DigitalOcean Content

Ocean Science Content
DigitalOcean will be a new focal point for ocean science results, news, and information. The ECOS Network will aggregate ocean science feeds from all of the major science journals and open access publishers and allow members to customize these feeds for their daily use. The ECOS Network will also enable members to locate and store a variety of research and career-related information, from citation libraries, to CVs, to research results not suitable for publication (e.g., those experiments where the results did not yield statistically significant findings) but of real interest to others who might waste their time attempting a similar experiment. Comments and critiques of published works, quality reviews of media content, and forums where scientists explore relevant issues will also be aggregated.

Instant publication: community peer review
The ECOS Network will build a preprint service similar to the Nature Precedings service. That service describes itself in the following way: “Nature Precedings is a free online service from NPG that enables researchers in the life sciences to openly share preliminary findings, solicit community feedback, and claim priority over discoveries by posting preprint manuscripts, white papers, technical reports, posters, and presentations.” Note: The Allen Brain Atlas Reports are a highlighted collection in Precedings. ECOS Network service will extend this type of service to the many disciplines of ocean science. Because the ECOS Network is also a strong community, it will be tasked to openly review science findings contributed as preprints. The goal here is to test if open community review might offer advantages to the current system of closed peer review.

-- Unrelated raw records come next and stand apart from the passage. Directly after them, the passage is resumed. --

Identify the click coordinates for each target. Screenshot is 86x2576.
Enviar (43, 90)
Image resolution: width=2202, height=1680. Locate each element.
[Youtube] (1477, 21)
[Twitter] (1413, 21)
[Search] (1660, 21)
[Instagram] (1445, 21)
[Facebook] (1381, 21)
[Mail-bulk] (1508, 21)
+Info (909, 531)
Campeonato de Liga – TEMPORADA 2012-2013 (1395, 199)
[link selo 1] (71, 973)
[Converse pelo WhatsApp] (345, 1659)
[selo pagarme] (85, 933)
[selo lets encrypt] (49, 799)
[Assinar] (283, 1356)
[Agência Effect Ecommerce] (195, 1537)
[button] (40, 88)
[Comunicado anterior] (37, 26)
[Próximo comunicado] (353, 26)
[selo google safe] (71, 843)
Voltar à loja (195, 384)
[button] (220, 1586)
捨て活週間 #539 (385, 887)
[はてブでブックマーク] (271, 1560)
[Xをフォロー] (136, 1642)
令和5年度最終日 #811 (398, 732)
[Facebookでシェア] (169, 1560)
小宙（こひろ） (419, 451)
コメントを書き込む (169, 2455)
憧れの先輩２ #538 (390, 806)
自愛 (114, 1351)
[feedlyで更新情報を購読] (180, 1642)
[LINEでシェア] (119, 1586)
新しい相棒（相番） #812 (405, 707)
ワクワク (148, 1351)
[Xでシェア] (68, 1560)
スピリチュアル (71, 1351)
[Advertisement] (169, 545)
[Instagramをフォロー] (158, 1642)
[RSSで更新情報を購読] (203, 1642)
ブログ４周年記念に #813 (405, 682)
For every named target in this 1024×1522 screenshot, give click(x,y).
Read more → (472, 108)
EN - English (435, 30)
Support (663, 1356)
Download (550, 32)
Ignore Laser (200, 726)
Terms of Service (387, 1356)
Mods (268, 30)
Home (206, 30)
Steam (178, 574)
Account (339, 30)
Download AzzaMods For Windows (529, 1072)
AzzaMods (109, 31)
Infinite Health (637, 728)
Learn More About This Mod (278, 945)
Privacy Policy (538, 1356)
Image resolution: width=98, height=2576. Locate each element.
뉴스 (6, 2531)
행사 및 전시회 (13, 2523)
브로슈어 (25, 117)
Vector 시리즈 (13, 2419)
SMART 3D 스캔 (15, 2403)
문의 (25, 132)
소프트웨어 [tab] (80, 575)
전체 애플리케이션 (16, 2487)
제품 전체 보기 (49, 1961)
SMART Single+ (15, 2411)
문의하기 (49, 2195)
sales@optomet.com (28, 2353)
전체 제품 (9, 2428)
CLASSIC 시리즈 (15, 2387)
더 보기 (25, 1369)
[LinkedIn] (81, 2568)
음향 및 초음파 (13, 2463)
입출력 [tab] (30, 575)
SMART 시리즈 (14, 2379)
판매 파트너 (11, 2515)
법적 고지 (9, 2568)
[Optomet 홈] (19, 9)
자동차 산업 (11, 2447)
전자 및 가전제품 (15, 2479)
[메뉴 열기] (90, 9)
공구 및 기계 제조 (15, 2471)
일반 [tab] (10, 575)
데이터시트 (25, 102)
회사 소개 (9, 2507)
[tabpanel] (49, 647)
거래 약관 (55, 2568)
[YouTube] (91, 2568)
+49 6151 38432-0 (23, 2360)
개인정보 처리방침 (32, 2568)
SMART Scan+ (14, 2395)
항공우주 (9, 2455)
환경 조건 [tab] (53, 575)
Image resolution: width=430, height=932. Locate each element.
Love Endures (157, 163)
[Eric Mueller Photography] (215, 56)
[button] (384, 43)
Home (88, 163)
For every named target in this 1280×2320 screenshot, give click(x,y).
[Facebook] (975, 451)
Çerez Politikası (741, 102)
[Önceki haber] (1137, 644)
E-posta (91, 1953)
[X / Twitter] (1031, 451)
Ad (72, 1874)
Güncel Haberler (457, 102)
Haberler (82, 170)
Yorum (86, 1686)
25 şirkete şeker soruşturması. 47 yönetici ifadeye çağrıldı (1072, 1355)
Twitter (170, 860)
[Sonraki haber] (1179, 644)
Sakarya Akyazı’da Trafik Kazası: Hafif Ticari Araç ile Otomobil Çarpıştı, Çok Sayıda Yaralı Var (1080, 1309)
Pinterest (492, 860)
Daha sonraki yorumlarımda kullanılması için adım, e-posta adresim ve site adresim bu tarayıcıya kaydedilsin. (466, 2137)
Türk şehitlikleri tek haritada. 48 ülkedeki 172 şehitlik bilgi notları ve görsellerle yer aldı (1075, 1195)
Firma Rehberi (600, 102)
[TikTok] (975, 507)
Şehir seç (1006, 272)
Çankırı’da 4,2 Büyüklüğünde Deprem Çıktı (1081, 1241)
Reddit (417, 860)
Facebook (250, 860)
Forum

Ocean Video and Photography
The DO Flickr™ Group and Video Service will enable ECOS Network and current Flickr™ users to contribute their underwater assets into this value-added system for reuse by scientists, educators, resource managers, and the public. Already, Flickr™ contains hundreds of thousands of underwater photographs. In addition, scientists who have never posted their photographs and/or videos to any shared network will have new reasons to contribute these to DigitalOcean. The Project expects that its aggregated collection of freely reusable ocean media will become one of the largests, and certainly the most useful collection on the planet over time.

Attention and reputation
One of the hallmarks of a Web 2.0 service and community is how it can nurture reputations and capture the attention of its users. DigitalOcean will build reputation through a variety of feedbacks for user contributions, and it will build user attention to acquire value-added quality measures, tags, and comments. This attention/reputation practices promote sustainability and help grow the content.

This vital combination of content and community is DigitalOcean.